Assignment: Set all of the entries down again precisely as they are written.

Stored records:
*** Block opens ***
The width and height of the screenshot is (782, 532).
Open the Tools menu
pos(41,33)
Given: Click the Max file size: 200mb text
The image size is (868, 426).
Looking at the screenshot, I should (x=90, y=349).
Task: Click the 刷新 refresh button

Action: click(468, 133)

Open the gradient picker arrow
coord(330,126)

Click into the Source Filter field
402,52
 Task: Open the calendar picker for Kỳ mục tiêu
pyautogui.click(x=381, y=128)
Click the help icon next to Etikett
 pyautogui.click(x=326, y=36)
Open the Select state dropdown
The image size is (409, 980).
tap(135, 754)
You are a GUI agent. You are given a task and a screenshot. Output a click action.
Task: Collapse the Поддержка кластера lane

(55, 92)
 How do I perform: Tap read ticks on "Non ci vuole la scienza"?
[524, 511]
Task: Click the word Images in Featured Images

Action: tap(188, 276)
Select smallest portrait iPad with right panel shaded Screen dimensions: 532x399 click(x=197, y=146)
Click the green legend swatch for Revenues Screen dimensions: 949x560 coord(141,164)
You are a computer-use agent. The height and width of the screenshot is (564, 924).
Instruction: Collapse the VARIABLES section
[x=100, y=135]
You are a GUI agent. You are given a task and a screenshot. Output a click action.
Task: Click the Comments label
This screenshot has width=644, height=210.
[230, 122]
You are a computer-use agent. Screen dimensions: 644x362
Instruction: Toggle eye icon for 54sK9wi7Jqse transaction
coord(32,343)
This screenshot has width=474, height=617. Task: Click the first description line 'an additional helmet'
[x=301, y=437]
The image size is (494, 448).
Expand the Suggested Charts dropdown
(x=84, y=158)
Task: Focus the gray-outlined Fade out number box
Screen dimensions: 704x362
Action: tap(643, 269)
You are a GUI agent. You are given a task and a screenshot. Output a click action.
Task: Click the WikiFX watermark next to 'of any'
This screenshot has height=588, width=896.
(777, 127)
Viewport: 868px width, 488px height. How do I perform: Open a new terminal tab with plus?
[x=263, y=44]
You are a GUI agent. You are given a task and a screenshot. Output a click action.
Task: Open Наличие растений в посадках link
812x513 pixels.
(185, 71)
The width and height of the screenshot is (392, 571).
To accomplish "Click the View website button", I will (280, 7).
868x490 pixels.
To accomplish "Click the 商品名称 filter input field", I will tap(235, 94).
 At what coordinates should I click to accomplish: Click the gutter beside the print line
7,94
*** Block closes ***
Response:
The width and height of the screenshot is (782, 532).
Open the Tools menu
pos(41,33)
Given: Click the Max file size: 200mb text
The image size is (868, 426).
Looking at the screenshot, I should (x=90, y=349).
Task: Click the 刷新 refresh button

Action: click(468, 133)

Open the gradient picker arrow
coord(330,126)

Click into the Source Filter field
402,52
 Task: Open the calendar picker for Kỳ mục tiêu
pyautogui.click(x=381, y=128)
Click the help icon next to Etikett
 pyautogui.click(x=326, y=36)
Open the Select state dropdown
The image size is (409, 980).
tap(135, 754)
You are a GUI agent. You are given a task and a screenshot. Output a click action.
Task: Collapse the Поддержка кластера lane

(55, 92)
 How do I perform: Tap read ticks on "Non ci vuole la scienza"?
[524, 511]
Task: Click the word Images in Featured Images

Action: tap(188, 276)
Select smallest portrait iPad with right panel shaded Screen dimensions: 532x399 click(x=197, y=146)
Click the green legend swatch for Revenues Screen dimensions: 949x560 coord(141,164)
You are a computer-use agent. The height and width of the screenshot is (564, 924).
Instruction: Collapse the VARIABLES section
[x=100, y=135]
You are a GUI agent. You are given a task and a screenshot. Output a click action.
Task: Click the Comments label
This screenshot has width=644, height=210.
[230, 122]
You are a computer-use agent. Screen dimensions: 644x362
Instruction: Toggle eye icon for 54sK9wi7Jqse transaction
coord(32,343)
This screenshot has width=474, height=617. Task: Click the first description line 'an additional helmet'
[x=301, y=437]
The image size is (494, 448).
Expand the Suggested Charts dropdown
(x=84, y=158)
Task: Focus the gray-outlined Fade out number box
Screen dimensions: 704x362
Action: tap(643, 269)
You are a GUI agent. You are given a task and a screenshot. Output a click action.
Task: Click the WikiFX watermark next to 'of any'
This screenshot has height=588, width=896.
(777, 127)
Viewport: 868px width, 488px height. How do I perform: Open a new terminal tab with plus?
[x=263, y=44]
You are a GUI agent. You are given a task and a screenshot. Output a click action.
Task: Open Наличие растений в посадках link
812x513 pixels.
(185, 71)
The width and height of the screenshot is (392, 571).
To accomplish "Click the View website button", I will (280, 7).
868x490 pixels.
To accomplish "Click the 商品名称 filter input field", I will tap(235, 94).
 At what coordinates should I click to accomplish: Click the gutter beside the print line
7,94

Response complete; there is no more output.